Ihr Debüt als Regisseurin gab sie 2008 als Co-Regisseurin an der Seite von Phillip Stölzl mit der Inszenierung DER FLIEGENDEN HOLLÄNDER (Theater Basel, Gran Teatro del Liceu), die bis heute im Repertoire der Staatsoper unter den Linden fest verankert ist. Diese Zusammenarbeit vertiefte sich in den folgenden Jahren in Produktionen wie Gounod’s FAUST (Theater Basel, Deutsche Oper Berlin), PARSIFAL (Deutsche Oper Berlin), RIENZI (Deutsche Oper Berlin), ORPHEUS IN DER UNTERWELT (Staatsoper unter den Linden), DIE FLEDERMAUS (Staatsoper Stuttgart). Einen weiteren Höhepunkt bildet die Inszenierung IL TROVATORE (Wiener Festwochen, Staatsoper unter den Linden) unter dem Dirigat von Daniel Barenboim mit Anna Netrebko und Placido Domingo in den Hauptrollen. Mit Jürgen Flimm erarbeitete sie Sciarrinos MACBETH (Staatsoper unter den Linden) und MANON LESCAUT am (Mikhailovsky Theater, St. Petersburg).

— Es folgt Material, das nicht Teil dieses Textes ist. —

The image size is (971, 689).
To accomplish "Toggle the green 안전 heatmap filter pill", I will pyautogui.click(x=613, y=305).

Ihre Inszenierung der ukrainischen Erstaufführung des FLIEGENDEN HOLLÄNDERS wurde dort als zentrales Kulturereignis des Jahres gefeiert und mit dem Taras Schewtschenko Preis in fünf Kategorien, darunter Regie, ausgezeichnet. Nach der Premiere an der Donbass Oper, Donezk folgten Gastspiele an der Oper Odessa, der Oper Lemberg und der Ukrainische Nationaloper Kiew. Am Konzerttheater Bern inszenierte sie den VETTER AUS DINGSDA.

Neben Ihrer Theaterarbeit entwickelt sie Videoarbeiten zu Alltagsbewegungen in Mega-Cities ( ZKM Karlsruhe, Museen für Zeitgenössische Kunst in Rom und Sevilla, Kampnagel Hamburg, Institut für Theaterwissenschaft der FU Berlin, Villa Massimo).

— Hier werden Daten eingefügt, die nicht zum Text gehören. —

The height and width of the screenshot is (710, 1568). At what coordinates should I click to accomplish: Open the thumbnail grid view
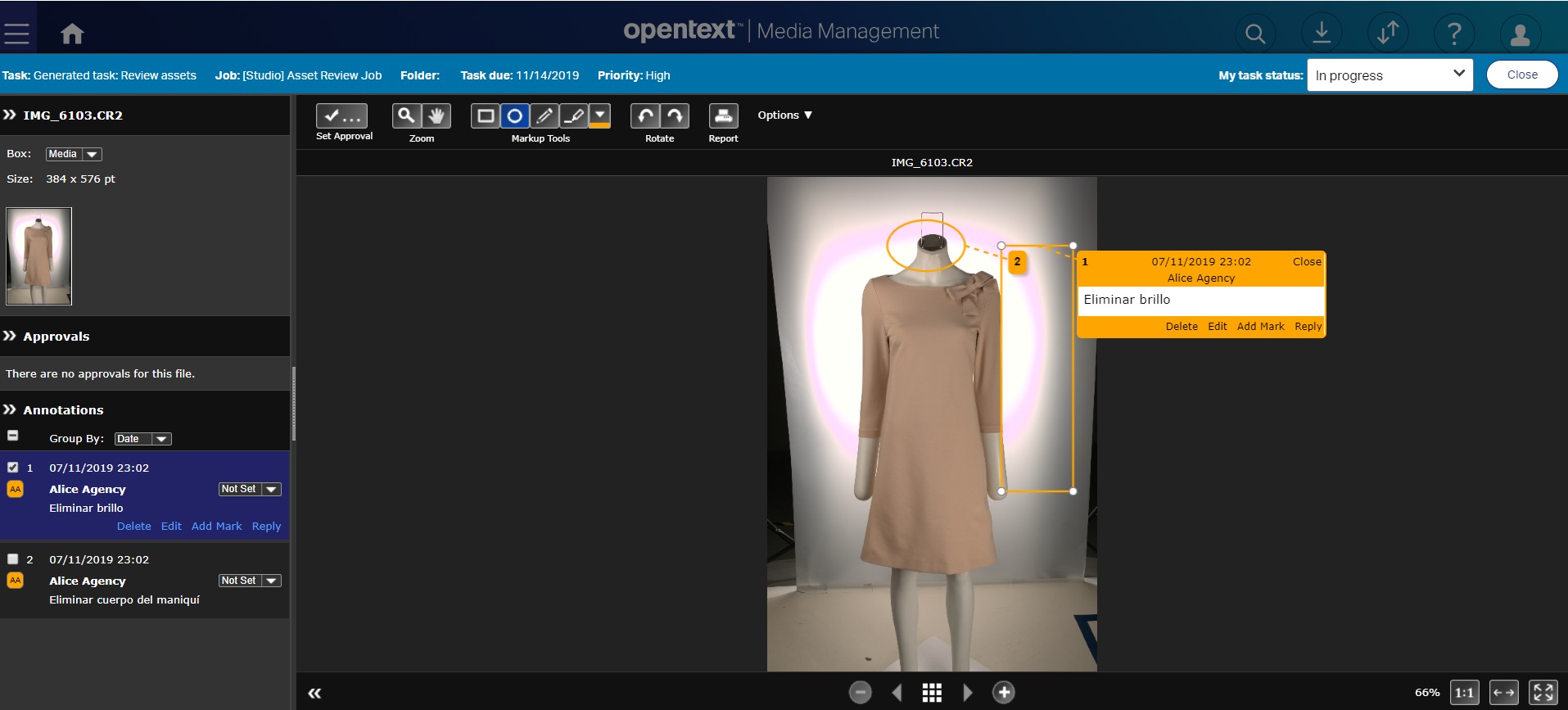pos(932,693)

Seit 2018 ist sie zusätzlich als Dozentin für szenische Darstellung an der Hanns Eisler Hochschule für Musik tätig.

Sie erhielt zahlreiche Preise und Auszeichnungen, unter anderem von der Kunststiftung Baden-Württemberg, der Akademie der Künste Berlin und der Kulturstiftung des Bundes.